● ENTRIES SHOWN:
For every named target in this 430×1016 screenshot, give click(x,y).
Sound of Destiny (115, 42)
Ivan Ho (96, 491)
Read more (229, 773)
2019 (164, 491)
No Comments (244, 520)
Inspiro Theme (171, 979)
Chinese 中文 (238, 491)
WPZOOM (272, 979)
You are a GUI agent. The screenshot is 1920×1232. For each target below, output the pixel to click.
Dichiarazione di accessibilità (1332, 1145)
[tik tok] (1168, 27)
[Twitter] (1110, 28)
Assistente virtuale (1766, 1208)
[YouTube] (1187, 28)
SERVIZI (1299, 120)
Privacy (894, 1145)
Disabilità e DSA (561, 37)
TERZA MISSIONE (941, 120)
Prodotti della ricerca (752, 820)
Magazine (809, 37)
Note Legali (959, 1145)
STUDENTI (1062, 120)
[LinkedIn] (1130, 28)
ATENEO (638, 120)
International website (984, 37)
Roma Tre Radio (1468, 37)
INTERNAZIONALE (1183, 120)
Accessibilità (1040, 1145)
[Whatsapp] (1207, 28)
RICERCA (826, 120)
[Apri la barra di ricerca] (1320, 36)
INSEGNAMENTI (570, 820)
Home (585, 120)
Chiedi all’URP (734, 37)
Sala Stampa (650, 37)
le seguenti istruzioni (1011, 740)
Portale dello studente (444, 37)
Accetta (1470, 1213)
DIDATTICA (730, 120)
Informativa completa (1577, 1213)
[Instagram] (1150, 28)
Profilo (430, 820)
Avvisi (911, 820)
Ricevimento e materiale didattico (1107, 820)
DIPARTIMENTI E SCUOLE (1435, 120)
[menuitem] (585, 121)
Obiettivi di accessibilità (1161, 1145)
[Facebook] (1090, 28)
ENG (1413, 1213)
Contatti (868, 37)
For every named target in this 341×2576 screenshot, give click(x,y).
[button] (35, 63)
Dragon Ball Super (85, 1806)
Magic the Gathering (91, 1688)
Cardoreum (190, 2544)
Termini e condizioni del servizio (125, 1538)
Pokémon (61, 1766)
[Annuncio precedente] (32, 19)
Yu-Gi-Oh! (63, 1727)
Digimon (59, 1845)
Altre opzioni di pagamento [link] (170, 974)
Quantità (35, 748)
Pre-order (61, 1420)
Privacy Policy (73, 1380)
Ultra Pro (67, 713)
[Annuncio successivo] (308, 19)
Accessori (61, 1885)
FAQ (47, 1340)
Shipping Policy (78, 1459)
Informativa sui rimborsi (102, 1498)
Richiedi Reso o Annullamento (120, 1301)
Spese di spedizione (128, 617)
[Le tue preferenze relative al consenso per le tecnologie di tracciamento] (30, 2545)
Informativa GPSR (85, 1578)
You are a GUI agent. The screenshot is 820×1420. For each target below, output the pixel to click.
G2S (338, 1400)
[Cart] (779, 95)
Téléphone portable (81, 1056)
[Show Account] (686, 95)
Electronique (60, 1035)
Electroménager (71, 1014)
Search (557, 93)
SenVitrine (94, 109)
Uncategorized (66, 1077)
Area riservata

● REQUIREMENT:
Using the entries above, extract exactly the span from the line with "2019 (164, 491)" to the line with "[Twitter] (1110, 28)", both lines included; leave out everything else.

● REPLY:
2019 (164, 491)
No Comments (244, 520)
Inspiro Theme (171, 979)
Chinese 中文 (238, 491)
WPZOOM (272, 979)
You are a GUI agent. The screenshot is 1920×1232. For each target below, output the pixel to click.
Dichiarazione di accessibilità (1332, 1145)
[tik tok] (1168, 27)
[Twitter] (1110, 28)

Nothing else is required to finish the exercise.